Ángeles Ruiz, la precursora del libro electrónico

 

La leonesa Ángeles Ruiz Robles se adelantó casi medio siglo a la idea del libro electrónico y le encontró una gran utilidad: la escuela.

El «e-book» que creó  en 1949 permitía contener todas las asignaturas que los alumnos iban a estudiar en un curso, incluyendo todo tipo de gráficos y dibujos interactivos para facilitar la labor pedagógica de los docentes en las etapas educativas inferiores. También incorporaba la posibilidad de que las lecciones se pudiesen reproducir mediante un sistema de voz muy útil para personas con algún tipo de minusvalía visual.

Ángeles Ruiz nació en Villamanín (León) en 1895. Desde pequeña destacó por su vocación docente, por lo que cursó los estudios de magisterio en León. Allí empezó a impartir clases de mecanografía y contabilidad. En 1918 obtuvo una plaza como maestra en una pequeña aldea próxima a Ferrol, donde permaneció varios años. En 1934 se hizo cargo de la Escuela Nacional de Niñas del Hospicio y, posteriormente, ya en los años 40, recibe la Cruz de Alfonso X el Sabio en reconocimiento a su trayectoria.

Entre clase y clase, Ángeles tuvo tiempo para concebir su gran idea: la enciclopedia mecánica. Su objetivo era concentrar todos los libros de las diferentes materias en uno solo para facilitar el acceso de los menores a la educación y para conseguir mejoras pedagógicas a través de unos contenidos más atractivos.

En un principio, su intención era crear un atlas científico gramatical donde se recogiesen las normas sintácticas, fonéticas y morfológicas. Así, en 1949 patentó «un procedimiento mecánico, eléctrico y a presión de aire para lectura de libros». Este artilugio portátil de 24 por 22 centímetros de tamaño y 5 kilos permitían ya la posibilidad de incluir todos los contenidos escolares a través de una bobina o cartuchos de contenidos que permitía añadir o excluir capítulos en función de las necesidades. Además, contaba con espacios reservados para que los alumnos escribiesen.

Otra de las claves del invento era su operatividad. Para facilitar el acceso de los niños a la educación pensó en utilizar para su construcción materiales resistentes, pero baratos, como los plásticos para lograr un precio asumible por el mayor número de estudiantes.

A pesar de ser una idea brillante, ninguna institución quiso hacerse cargo y financiar el proyecto. Por lo que, tras jubilarse en 1959, insistió en su enciclopedia y aportó nuevas mejoras como la posibilidad de añadir lecciones sonoras que luego los estudiantes pudieran escuchar apretando un simple botón.

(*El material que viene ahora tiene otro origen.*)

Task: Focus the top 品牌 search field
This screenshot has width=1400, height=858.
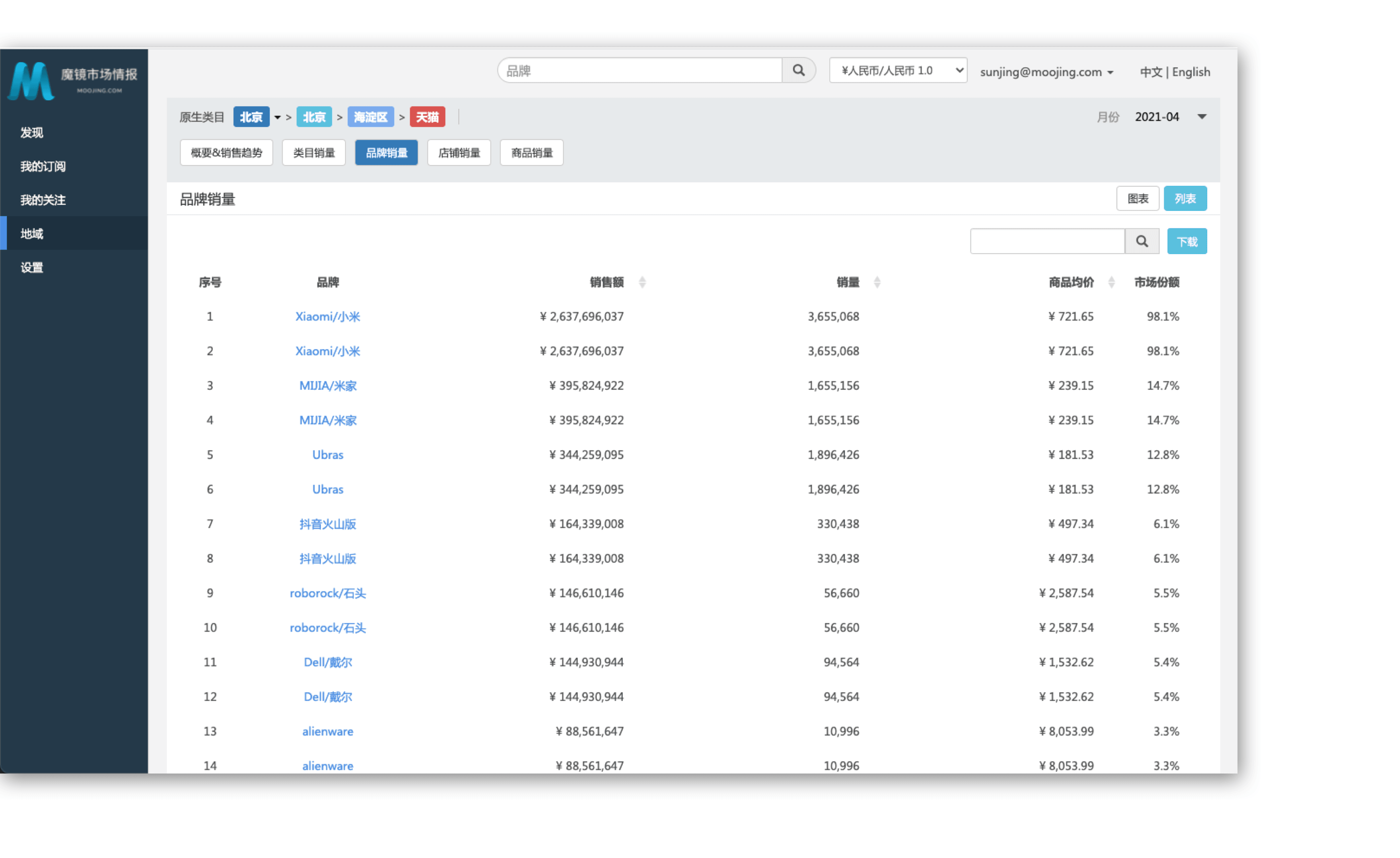Action: [x=639, y=70]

Ruiz dirigió en persona la construcción en el Parque de Artillería de Ferrol de un prototipo de la enciclopedia mecánica. El resultado fue impactante, pero una vez más, el ingenio no pasó de ese primer modelo y nunca llegó a comercializarse. El tiempo ha demostrado que la idea de Ángeles Ruiz no era ninguna locura, sino una tremenda innovación.